- **Data to use**:
■ ■ ■ ■ ■

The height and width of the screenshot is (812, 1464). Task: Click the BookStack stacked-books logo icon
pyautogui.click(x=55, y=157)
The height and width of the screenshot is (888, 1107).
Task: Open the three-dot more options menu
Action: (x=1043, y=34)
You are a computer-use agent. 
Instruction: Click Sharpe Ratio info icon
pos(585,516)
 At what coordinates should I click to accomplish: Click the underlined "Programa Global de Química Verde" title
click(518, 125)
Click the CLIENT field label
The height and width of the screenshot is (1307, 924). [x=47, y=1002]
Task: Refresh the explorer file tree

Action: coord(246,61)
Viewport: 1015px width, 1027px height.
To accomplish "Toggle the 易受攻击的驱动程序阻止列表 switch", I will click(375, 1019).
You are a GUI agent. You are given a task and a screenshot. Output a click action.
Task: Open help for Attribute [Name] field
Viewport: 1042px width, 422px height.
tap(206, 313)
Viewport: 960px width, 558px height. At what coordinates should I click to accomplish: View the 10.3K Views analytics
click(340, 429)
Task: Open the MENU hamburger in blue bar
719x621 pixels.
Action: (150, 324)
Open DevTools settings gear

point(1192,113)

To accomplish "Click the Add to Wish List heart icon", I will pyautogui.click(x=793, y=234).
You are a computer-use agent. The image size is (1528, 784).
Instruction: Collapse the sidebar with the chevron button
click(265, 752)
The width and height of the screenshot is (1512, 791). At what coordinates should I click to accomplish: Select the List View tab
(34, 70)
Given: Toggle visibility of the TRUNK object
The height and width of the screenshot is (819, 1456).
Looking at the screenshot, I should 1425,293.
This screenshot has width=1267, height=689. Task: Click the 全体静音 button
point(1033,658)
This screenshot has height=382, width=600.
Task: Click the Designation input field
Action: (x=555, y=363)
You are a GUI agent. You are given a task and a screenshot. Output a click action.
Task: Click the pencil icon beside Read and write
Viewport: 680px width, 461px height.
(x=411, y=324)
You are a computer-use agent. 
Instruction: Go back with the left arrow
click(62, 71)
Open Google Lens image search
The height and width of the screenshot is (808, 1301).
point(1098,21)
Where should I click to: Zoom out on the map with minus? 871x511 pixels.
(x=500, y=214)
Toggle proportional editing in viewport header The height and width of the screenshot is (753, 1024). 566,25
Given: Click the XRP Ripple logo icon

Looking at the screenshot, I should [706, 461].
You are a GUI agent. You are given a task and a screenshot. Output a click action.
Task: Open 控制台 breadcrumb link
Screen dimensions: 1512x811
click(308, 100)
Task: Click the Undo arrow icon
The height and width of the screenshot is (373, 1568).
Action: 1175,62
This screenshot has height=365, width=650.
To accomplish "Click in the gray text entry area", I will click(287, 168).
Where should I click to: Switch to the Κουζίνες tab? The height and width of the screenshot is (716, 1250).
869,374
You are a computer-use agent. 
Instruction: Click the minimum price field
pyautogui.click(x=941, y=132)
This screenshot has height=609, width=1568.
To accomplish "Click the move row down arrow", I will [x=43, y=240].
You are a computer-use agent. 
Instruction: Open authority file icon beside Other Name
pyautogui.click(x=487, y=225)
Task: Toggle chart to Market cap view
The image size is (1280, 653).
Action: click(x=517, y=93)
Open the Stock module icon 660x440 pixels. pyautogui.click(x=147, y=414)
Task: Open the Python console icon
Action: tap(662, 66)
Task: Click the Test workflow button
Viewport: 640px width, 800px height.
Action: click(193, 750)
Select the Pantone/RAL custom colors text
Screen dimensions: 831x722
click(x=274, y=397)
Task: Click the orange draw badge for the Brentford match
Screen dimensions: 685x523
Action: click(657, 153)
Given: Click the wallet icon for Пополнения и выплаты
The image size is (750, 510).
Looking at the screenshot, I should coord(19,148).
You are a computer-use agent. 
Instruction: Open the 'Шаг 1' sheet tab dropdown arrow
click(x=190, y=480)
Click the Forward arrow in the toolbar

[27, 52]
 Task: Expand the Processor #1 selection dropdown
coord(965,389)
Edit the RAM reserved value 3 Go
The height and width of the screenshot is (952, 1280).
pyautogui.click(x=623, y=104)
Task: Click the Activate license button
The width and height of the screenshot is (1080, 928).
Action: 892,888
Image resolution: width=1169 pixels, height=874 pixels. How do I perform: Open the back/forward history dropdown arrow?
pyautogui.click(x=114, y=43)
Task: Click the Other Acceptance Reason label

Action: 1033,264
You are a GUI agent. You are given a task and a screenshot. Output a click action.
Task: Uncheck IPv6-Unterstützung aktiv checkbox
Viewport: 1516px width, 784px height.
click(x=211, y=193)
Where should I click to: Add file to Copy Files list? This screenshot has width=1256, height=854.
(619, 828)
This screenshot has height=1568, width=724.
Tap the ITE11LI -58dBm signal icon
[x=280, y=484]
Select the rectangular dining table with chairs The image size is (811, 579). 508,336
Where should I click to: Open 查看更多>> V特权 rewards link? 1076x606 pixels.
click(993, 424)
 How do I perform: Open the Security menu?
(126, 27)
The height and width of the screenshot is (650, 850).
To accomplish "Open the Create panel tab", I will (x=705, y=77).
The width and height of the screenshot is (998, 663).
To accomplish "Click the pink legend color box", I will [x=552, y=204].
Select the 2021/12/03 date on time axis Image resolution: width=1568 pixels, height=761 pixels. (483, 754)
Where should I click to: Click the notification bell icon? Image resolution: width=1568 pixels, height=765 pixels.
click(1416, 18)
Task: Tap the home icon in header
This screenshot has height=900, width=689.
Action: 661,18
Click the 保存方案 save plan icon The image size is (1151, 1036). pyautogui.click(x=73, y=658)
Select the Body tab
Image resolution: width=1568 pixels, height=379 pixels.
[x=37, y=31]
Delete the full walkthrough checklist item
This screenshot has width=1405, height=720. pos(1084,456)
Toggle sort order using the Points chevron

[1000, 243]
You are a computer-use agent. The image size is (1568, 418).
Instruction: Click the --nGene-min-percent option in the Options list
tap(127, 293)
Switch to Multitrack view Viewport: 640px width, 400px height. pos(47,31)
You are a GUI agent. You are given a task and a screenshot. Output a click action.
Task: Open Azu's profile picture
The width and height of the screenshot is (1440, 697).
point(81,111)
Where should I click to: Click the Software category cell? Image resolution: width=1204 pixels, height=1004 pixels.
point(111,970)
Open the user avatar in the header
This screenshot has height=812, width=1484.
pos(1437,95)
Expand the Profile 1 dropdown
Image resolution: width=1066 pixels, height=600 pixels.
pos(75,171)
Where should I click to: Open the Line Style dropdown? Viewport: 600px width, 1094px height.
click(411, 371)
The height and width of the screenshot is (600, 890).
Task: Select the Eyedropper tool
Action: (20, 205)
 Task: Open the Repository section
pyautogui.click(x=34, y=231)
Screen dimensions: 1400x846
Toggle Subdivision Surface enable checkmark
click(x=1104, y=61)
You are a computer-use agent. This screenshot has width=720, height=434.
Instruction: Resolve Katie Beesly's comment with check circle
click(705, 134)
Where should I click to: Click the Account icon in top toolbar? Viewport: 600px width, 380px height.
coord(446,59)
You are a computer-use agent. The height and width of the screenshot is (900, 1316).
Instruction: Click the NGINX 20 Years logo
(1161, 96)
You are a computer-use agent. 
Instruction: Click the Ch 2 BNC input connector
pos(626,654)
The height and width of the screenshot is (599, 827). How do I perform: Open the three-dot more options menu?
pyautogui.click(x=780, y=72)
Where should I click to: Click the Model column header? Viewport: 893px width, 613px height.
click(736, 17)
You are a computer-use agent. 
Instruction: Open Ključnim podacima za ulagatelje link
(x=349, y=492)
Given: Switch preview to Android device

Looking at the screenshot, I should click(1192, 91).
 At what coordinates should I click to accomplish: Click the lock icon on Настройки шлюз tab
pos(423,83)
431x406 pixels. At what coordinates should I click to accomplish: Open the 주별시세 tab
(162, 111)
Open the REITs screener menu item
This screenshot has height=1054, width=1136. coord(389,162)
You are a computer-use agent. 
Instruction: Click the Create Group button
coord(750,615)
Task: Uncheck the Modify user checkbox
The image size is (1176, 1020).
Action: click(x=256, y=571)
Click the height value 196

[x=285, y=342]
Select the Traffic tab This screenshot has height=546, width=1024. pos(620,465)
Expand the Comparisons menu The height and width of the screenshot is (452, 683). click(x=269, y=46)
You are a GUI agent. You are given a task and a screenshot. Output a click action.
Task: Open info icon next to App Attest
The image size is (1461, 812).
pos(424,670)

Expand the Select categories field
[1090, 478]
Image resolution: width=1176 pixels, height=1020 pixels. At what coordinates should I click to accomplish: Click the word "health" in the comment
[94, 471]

■ ■ ■ ■ ■

- **Task objective**:
Convert everything from the line containing "431x406 pixels. At" down to the last line of the items into a Markdown table with the columns Row and Entry. Number each line in Row, and skip blank lines.

- **Reply to the task**:
| Row | Entry |
|---|---|
| 1 | 431x406 pixels. At what coordinates should I click to accomplish: Open the 주별시세 tab |
| 2 | (162, 111) |
| 3 | Open the REITs screener menu item |
| 4 | This screenshot has height=1054, width=1136. coord(389,162) |
| 5 | You are a computer-use agent.  |
| 6 | Instruction: Click the Create Group button |
| 7 | coord(750,615) |
| 8 | Task: Uncheck the Modify user checkbox |
| 9 | The image size is (1176, 1020). |
| 10 | Action: click(x=256, y=571) |
| 11 | Click the height value 196 |
| 12 | [x=285, y=342] |
| 13 | Select the Traffic tab This screenshot has height=546, width=1024. pos(620,465) |
| 14 | Expand the Comparisons menu The height and width of the screenshot is (452, 683). click(x=269, y=46) |
| 15 | You are a GUI agent. You are given a task and a screenshot. Output a click action. |
| 16 | Task: Open info icon next to App Attest |
| 17 | The image size is (1461, 812). |
| 18 | pos(424,670) |
| 19 | Expand the Select categories field |
| 20 | [1090, 478] |
| 21 | Image resolution: width=1176 pixels, height=1020 pixels. At what coordinates should I click to accomplish: Click the word "health" in the comment |
| 22 | [94, 471] |